# Heavy-handed enforcement



## sjhill01 (Oct 13, 2002)

I understand that discussion of how to extract the raw data from the hard drive of PVR's is a violation of the agreement, but this thread wasn't asking about doing that, and was steering towards using analog video capture equipment to archive the data when Scott decided to close it.

This is a great forum, and I'm sure this won't ruin it, but I for one would like to see a little more though given to closing a thread; it seems like all you really cared was that the thread's title was suspicious so you closed it, regardless of the actual content.


----------



## Nick (Apr 23, 2002)

I agree with Scott's decision to close the post. Your subsequent explanation above that you were "steering toward using analog video capture equipment..." sounds a little disingenuous. 

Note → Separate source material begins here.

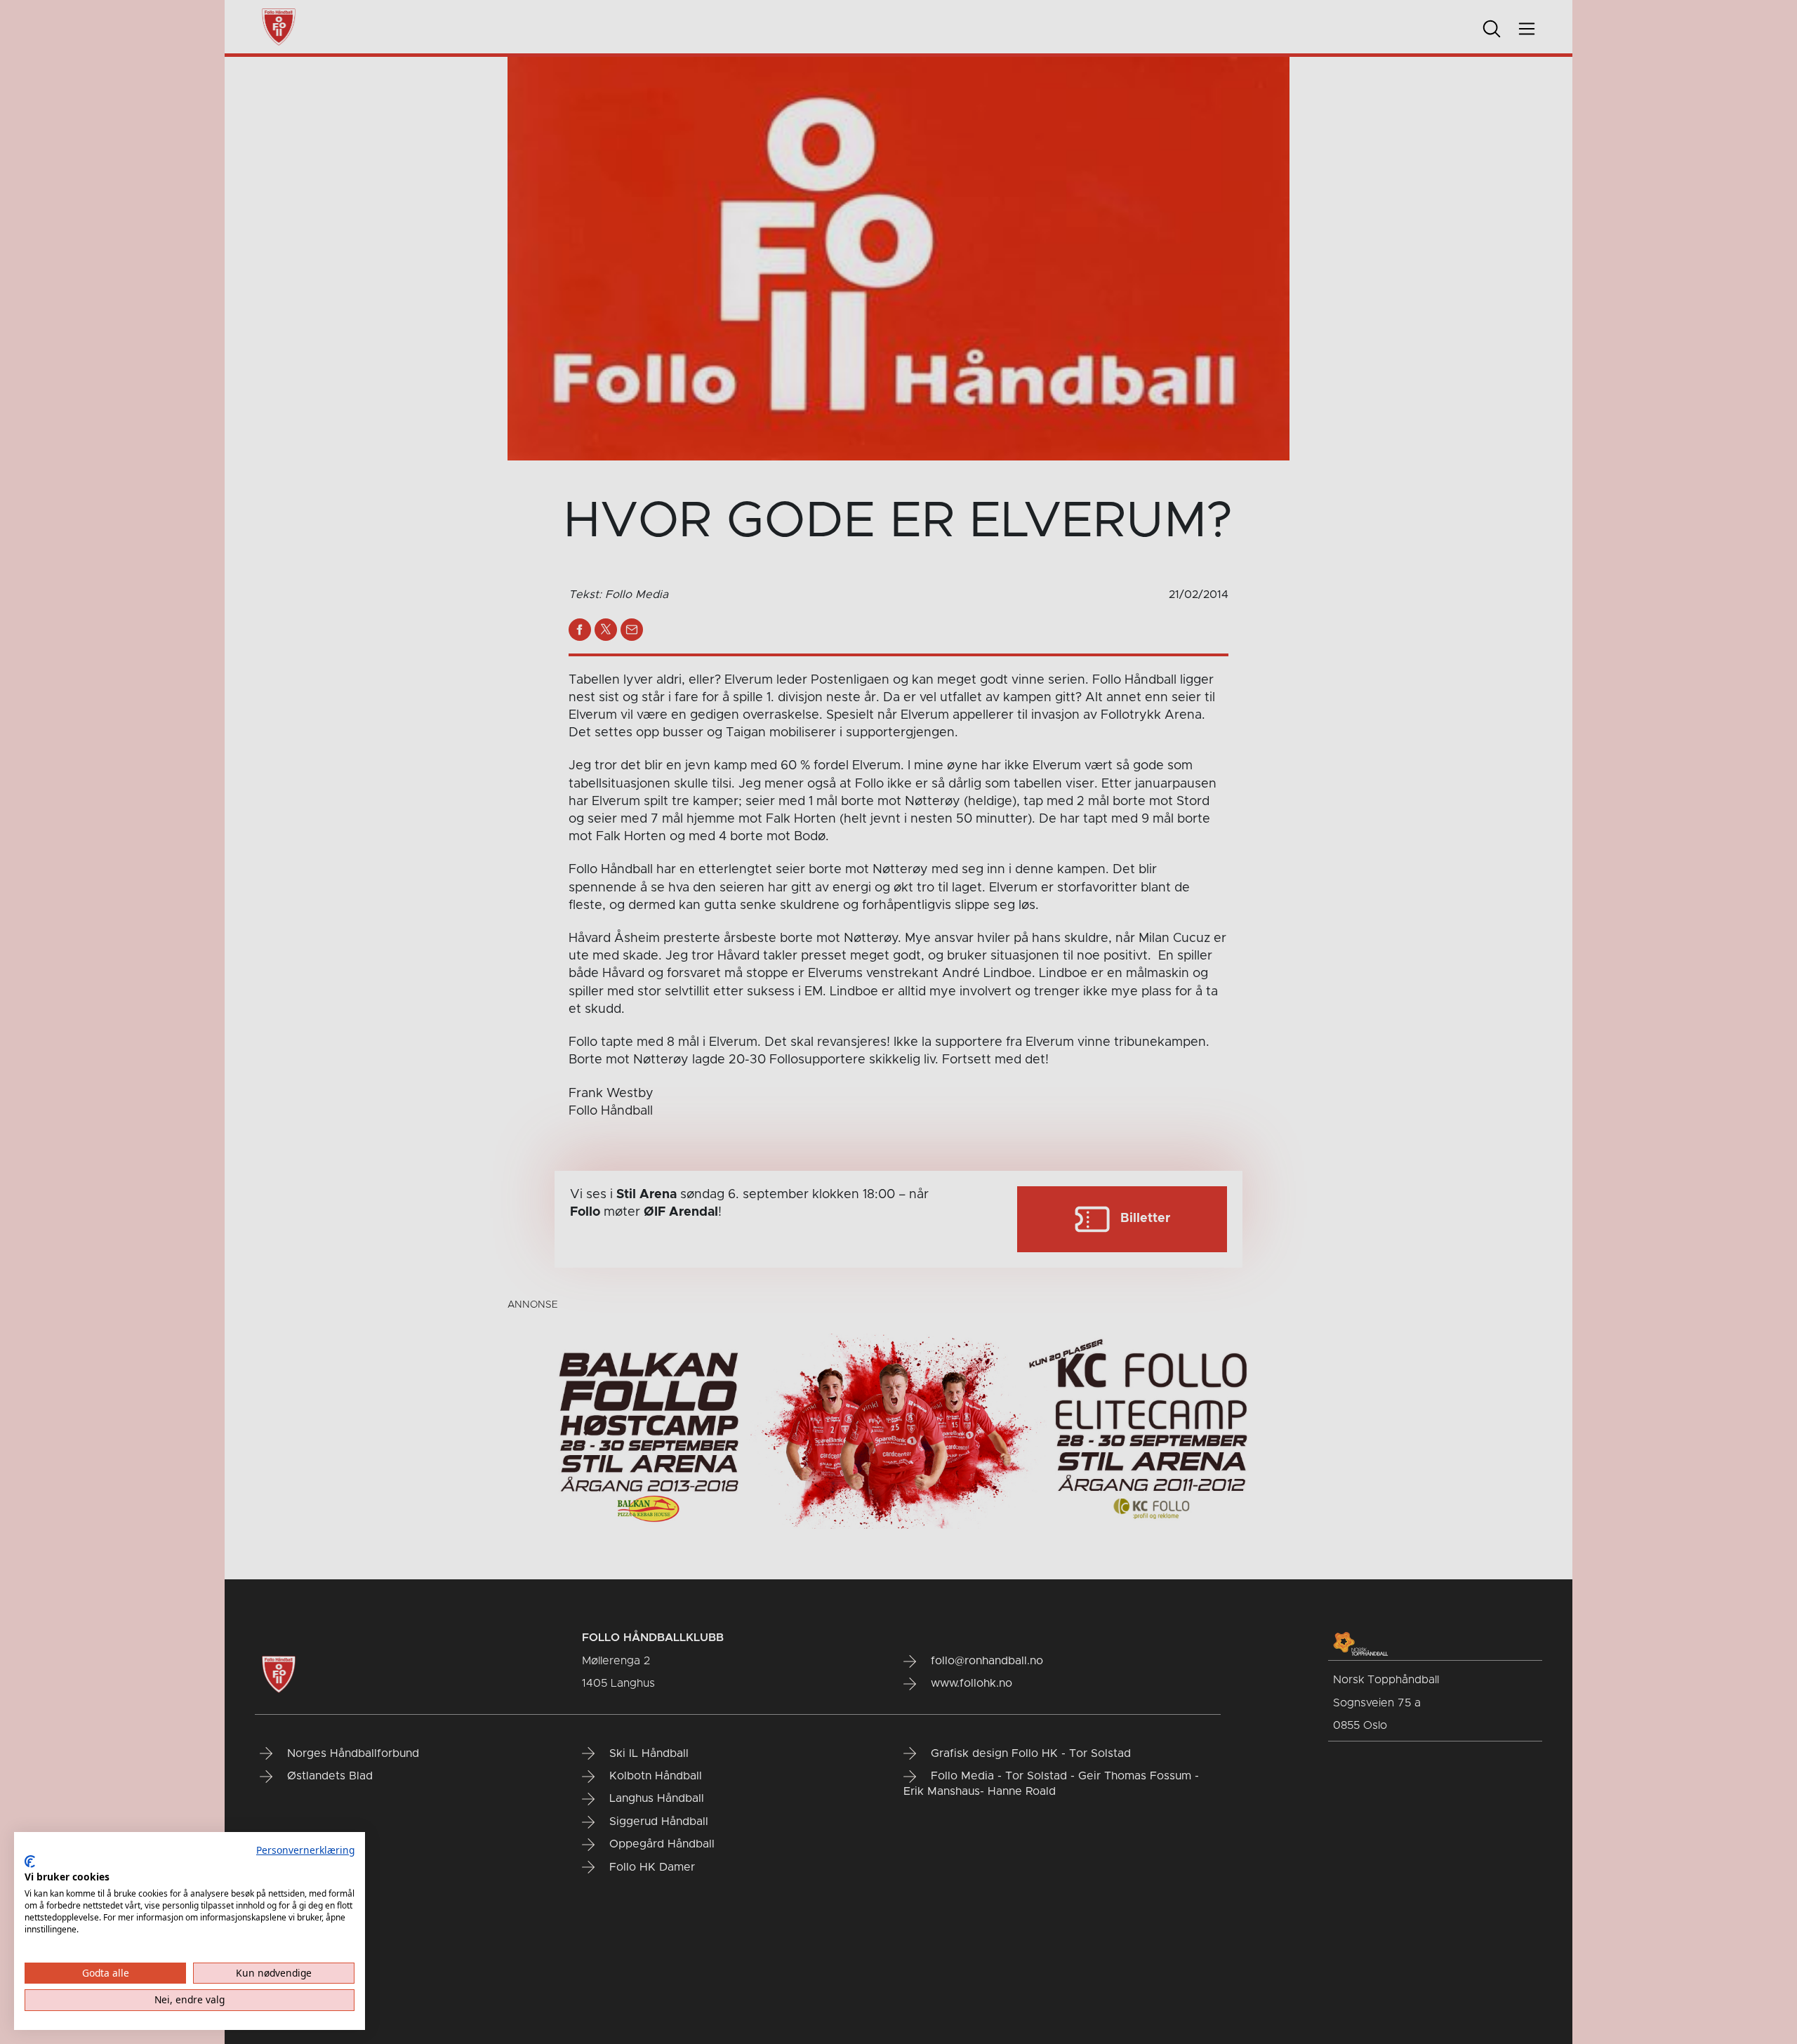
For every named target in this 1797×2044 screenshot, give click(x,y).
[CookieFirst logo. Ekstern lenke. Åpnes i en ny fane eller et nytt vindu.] (30, 1861)
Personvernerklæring (305, 1850)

Anyway, welcome to the forum. Now that you are registered, you can edit your posts.


----------



## sjhill01 (Oct 13, 2002)

Uh... it wasn't my post. I'm not really sure what you're talking about.

I was just a bystander who saw something that didn't jive. And if you go read the posts, you'll see that even the original poster had moved from a simple question about using the USB port (to which the answer was simply 'No' to "what kind of pc tv capture card can I use to record shows since my VCR is busted and my WinTV card had interference lines in it's recordings?"

So:
A. I was not "steering" anything.
B. It wasn't disingenuous; the posts support what I said 100%, and anyone reading them would see that.
C. Since it wasn't my post, I can't edit squat.


----------



## Nick (Apr 23, 2002)

sjhill01, you are correct. I didn't pay attention to who posted what sounded like a rebuttal. 

Sorry, my bad.


----------